WHAT YOU ARE ASKED TO DO>
Please return the lines from the one with "Viewport: 250px width, 193px height." through the end of the listing below, word for word, with every picture left out.

RECORD EXCERPTS>
___
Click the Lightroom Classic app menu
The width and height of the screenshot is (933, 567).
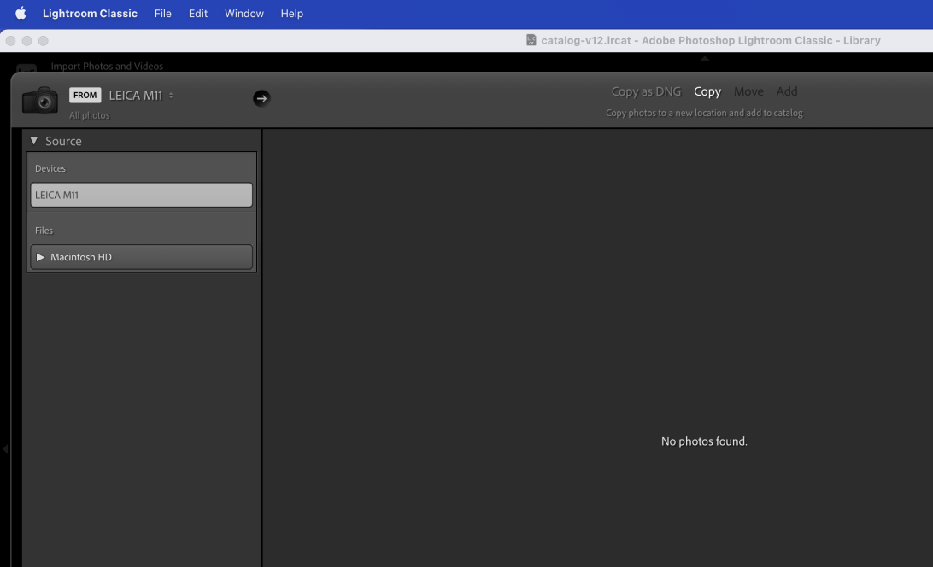tap(90, 14)
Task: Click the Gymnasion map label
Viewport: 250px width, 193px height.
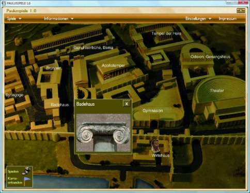Action: tap(152, 110)
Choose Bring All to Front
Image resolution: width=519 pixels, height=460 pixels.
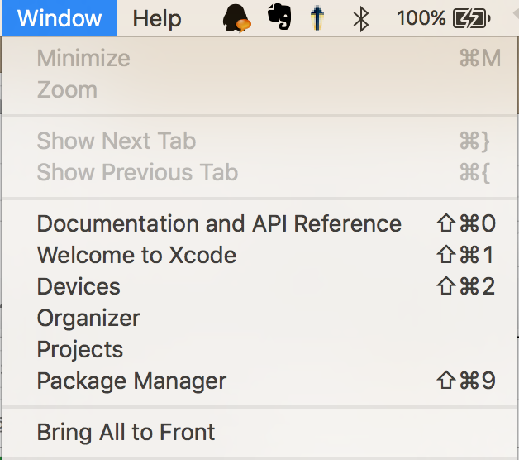(260, 432)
___
ANSWER BOX>
Viewport: 250px width, 193px height.
Action: tap(152, 110)
Choose Bring All to Front
Image resolution: width=519 pixels, height=460 pixels.
(260, 432)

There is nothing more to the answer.